The first successful breeding of this species by humans was conducted in 2011. The captive-bred parrot developed fully in 12 weeks and resembled the wild imperial amazon parrots. No one really knew what the reproductive potential of these parrots was. The imperial amazon has the lowest reproductive potential of any of the Amazona species.

===Threats===
A major cause of population decline has been hurricanes. Hurricane David of August 1979 was one of the strongest that hit Dominica and impacted the population. Another hit was by Hurricane Maria in September 2017, which caused extensive damage on the island, affecting habitat.

Habitat loss is caused by human disturbance in the forest, with selective logging and the deforestation. Trapping for food and trade is still a threat, even though education programmes have reduced the local market greatly. Illegal animal trading is a big market, and these birds are hunted to be sold on the black market. In the 1900s there were efforts to ban all illegal bird captivity and trading, but foreign traders still try to hunt this bird; some are successful. The development of plantations has also reduced their habitat, especially the cultivation of bananas (Snyder et al. 2000). Encroachment of human development has been a big issue as well, and conservationists are trying save the birds' preferred habitat.

Nesting cavity competition with red-necked amazons and owls creates a tough living environment for imperial amazons. They mate only for a couple of months of the year, and guard their nests the rest of the year. A good quality nesting site is key to the survival and upbringing of their offspring.

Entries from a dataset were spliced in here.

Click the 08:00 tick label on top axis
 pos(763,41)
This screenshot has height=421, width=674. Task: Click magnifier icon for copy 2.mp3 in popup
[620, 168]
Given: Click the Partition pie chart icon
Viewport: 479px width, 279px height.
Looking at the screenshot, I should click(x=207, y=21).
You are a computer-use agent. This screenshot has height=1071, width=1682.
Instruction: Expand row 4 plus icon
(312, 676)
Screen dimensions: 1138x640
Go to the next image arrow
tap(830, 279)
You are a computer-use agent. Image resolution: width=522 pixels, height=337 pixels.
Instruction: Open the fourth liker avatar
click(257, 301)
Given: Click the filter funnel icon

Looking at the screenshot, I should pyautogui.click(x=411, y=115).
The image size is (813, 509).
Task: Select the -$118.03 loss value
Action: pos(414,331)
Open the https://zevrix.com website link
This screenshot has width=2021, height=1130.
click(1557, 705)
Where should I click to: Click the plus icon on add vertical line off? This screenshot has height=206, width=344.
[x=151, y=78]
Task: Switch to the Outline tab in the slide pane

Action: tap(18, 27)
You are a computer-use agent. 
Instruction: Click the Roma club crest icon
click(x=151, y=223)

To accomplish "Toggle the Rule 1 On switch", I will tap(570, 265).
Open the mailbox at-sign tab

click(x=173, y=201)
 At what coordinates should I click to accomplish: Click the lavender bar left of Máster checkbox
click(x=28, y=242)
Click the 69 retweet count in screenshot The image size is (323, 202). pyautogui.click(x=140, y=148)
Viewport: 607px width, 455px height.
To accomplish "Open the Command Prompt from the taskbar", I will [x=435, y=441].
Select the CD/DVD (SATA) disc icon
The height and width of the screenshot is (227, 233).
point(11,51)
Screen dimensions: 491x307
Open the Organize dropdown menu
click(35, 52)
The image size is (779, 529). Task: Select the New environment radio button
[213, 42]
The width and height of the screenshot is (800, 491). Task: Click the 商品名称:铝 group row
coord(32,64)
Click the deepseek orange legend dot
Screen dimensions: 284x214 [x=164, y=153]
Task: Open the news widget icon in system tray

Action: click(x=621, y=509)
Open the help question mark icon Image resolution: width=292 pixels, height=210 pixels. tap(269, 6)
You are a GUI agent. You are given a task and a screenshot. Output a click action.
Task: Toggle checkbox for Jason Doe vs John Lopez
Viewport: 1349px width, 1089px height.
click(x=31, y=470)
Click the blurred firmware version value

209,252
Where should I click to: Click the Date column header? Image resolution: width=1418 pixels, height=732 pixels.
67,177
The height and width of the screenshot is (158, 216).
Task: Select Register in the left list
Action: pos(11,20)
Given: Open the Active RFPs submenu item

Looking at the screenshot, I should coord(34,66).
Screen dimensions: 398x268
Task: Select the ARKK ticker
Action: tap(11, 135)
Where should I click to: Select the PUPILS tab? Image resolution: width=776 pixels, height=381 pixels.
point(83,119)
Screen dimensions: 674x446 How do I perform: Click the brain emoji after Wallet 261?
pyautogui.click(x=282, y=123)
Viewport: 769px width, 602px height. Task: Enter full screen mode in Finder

Imperial amazons are preyed on by Dominican boas, broad-winged hawks, common opossums and rats.

===Guadeloupe amazon===
The hypothetical or extinct Guadeloupe amazon (A. violacea) may be the same bird as the imperial amazon, if not a close relative. Based on old descriptions alone, the information on the Guadeloupe amazon, pairs well with what is observed about the imperial amazon. A bone found on Marie-Galante (between Dominica and Guadeloupe) has been assigned to A. violacea and suggests that A. imperialis either inhabited, or was traded between, all three islands in prehistoric times.